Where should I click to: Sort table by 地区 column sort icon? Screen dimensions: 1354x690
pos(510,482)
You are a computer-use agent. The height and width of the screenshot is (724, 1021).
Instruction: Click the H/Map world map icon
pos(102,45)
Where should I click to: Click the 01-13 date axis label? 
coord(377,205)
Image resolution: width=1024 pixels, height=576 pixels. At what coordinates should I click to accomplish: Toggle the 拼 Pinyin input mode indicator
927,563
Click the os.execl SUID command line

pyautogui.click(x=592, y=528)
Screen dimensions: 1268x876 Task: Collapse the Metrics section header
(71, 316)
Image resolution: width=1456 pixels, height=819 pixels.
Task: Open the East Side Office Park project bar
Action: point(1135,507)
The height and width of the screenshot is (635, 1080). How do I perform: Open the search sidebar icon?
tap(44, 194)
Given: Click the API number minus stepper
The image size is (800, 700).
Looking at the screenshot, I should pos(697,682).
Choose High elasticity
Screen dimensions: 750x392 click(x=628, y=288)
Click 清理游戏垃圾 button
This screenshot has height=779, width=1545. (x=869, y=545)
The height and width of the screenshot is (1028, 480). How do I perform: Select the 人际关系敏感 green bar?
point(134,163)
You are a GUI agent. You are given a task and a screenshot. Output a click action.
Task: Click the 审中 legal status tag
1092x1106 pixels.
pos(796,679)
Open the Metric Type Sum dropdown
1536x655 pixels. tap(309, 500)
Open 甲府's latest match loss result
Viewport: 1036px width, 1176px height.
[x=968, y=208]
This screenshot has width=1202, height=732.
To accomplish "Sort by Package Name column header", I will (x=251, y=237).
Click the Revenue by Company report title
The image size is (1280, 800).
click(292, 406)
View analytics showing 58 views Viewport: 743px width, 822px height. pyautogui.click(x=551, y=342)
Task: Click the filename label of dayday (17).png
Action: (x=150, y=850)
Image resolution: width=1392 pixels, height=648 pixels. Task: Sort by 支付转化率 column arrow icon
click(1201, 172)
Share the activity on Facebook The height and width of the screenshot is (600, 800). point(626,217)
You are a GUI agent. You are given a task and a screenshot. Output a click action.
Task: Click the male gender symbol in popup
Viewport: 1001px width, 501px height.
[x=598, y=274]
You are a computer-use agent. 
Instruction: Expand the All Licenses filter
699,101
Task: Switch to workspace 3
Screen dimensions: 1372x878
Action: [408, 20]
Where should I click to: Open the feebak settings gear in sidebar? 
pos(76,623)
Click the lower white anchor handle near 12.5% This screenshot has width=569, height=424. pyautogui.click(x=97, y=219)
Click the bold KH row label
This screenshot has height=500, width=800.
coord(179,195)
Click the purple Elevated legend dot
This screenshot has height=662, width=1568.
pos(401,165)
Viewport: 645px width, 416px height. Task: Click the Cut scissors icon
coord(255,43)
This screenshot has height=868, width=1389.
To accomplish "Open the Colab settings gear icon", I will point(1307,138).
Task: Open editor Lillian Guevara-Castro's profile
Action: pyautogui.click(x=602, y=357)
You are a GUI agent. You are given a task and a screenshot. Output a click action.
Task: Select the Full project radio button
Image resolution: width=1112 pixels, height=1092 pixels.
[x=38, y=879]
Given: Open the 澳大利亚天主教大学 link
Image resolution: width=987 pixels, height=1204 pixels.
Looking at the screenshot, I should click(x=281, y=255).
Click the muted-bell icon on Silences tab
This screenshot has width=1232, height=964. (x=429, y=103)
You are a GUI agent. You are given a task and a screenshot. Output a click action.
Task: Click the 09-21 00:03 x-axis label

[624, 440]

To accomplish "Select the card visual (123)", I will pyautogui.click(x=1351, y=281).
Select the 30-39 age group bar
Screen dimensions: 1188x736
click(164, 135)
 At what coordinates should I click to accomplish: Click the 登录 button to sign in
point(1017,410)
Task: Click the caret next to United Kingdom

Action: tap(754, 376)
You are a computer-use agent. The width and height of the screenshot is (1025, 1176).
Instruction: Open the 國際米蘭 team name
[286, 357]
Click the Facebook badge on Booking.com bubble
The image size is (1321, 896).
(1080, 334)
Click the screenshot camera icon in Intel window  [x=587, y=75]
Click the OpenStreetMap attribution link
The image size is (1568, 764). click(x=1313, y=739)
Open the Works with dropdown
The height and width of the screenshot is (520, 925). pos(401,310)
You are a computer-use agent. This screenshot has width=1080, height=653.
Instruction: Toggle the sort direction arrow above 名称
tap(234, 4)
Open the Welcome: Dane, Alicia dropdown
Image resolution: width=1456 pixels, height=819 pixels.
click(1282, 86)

------

## Given exercise
Return all of the items above verbatim, with no changes.

## Written answer
Where should I click to: Sort table by 地区 column sort icon? Screen dimensions: 1354x690
pos(510,482)
You are a computer-use agent. The height and width of the screenshot is (724, 1021).
Instruction: Click the H/Map world map icon
pos(102,45)
Where should I click to: Click the 01-13 date axis label? 
coord(377,205)
Image resolution: width=1024 pixels, height=576 pixels. At what coordinates should I click to accomplish: Toggle the 拼 Pinyin input mode indicator
927,563
Click the os.execl SUID command line

pyautogui.click(x=592, y=528)
Screen dimensions: 1268x876 Task: Collapse the Metrics section header
(71, 316)
Image resolution: width=1456 pixels, height=819 pixels.
Task: Open the East Side Office Park project bar
Action: point(1135,507)
The height and width of the screenshot is (635, 1080). How do I perform: Open the search sidebar icon?
tap(44, 194)
Given: Click the API number minus stepper
The image size is (800, 700).
Looking at the screenshot, I should pos(697,682).
Choose High elasticity
Screen dimensions: 750x392 click(x=628, y=288)
Click 清理游戏垃圾 button
This screenshot has height=779, width=1545. (x=869, y=545)
The height and width of the screenshot is (1028, 480). How do I perform: Select the 人际关系敏感 green bar?
point(134,163)
You are a GUI agent. You are given a task and a screenshot. Output a click action.
Task: Click the 审中 legal status tag
1092x1106 pixels.
pos(796,679)
Open the Metric Type Sum dropdown
1536x655 pixels. tap(309, 500)
Open 甲府's latest match loss result
Viewport: 1036px width, 1176px height.
[x=968, y=208]
This screenshot has width=1202, height=732.
To accomplish "Sort by Package Name column header", I will (x=251, y=237).
Click the Revenue by Company report title
The image size is (1280, 800).
click(292, 406)
View analytics showing 58 views Viewport: 743px width, 822px height. pyautogui.click(x=551, y=342)
Task: Click the filename label of dayday (17).png
Action: (x=150, y=850)
Image resolution: width=1392 pixels, height=648 pixels. Task: Sort by 支付转化率 column arrow icon
click(1201, 172)
Share the activity on Facebook The height and width of the screenshot is (600, 800). point(626,217)
You are a GUI agent. You are given a task and a screenshot. Output a click action.
Task: Click the male gender symbol in popup
Viewport: 1001px width, 501px height.
[x=598, y=274]
You are a computer-use agent. 
Instruction: Expand the All Licenses filter
699,101
Task: Switch to workspace 3
Screen dimensions: 1372x878
Action: [408, 20]
Where should I click to: Open the feebak settings gear in sidebar? 
pos(76,623)
Click the lower white anchor handle near 12.5% This screenshot has width=569, height=424. pyautogui.click(x=97, y=219)
Click the bold KH row label
This screenshot has height=500, width=800.
coord(179,195)
Click the purple Elevated legend dot
This screenshot has height=662, width=1568.
pos(401,165)
Viewport: 645px width, 416px height. Task: Click the Cut scissors icon
coord(255,43)
This screenshot has height=868, width=1389.
To accomplish "Open the Colab settings gear icon", I will point(1307,138).
Task: Open editor Lillian Guevara-Castro's profile
Action: pyautogui.click(x=602, y=357)
You are a GUI agent. You are given a task and a screenshot. Output a click action.
Task: Select the Full project radio button
Image resolution: width=1112 pixels, height=1092 pixels.
[x=38, y=879]
Given: Open the 澳大利亚天主教大学 link
Image resolution: width=987 pixels, height=1204 pixels.
Looking at the screenshot, I should click(x=281, y=255).
Click the muted-bell icon on Silences tab
This screenshot has width=1232, height=964. (x=429, y=103)
You are a GUI agent. You are given a task and a screenshot. Output a click action.
Task: Click the 09-21 00:03 x-axis label

[624, 440]

To accomplish "Select the card visual (123)", I will pyautogui.click(x=1351, y=281).
Select the 30-39 age group bar
Screen dimensions: 1188x736
click(164, 135)
 At what coordinates should I click to accomplish: Click the 登录 button to sign in
point(1017,410)
Task: Click the caret next to United Kingdom

Action: tap(754, 376)
You are a computer-use agent. The width and height of the screenshot is (1025, 1176).
Instruction: Open the 國際米蘭 team name
[286, 357]
Click the Facebook badge on Booking.com bubble
The image size is (1321, 896).
(1080, 334)
Click the screenshot camera icon in Intel window  [x=587, y=75]
Click the OpenStreetMap attribution link
The image size is (1568, 764). click(x=1313, y=739)
Open the Works with dropdown
The height and width of the screenshot is (520, 925). pos(401,310)
You are a computer-use agent. This screenshot has width=1080, height=653.
Instruction: Toggle the sort direction arrow above 名称
tap(234, 4)
Open the Welcome: Dane, Alicia dropdown
Image resolution: width=1456 pixels, height=819 pixels.
click(1282, 86)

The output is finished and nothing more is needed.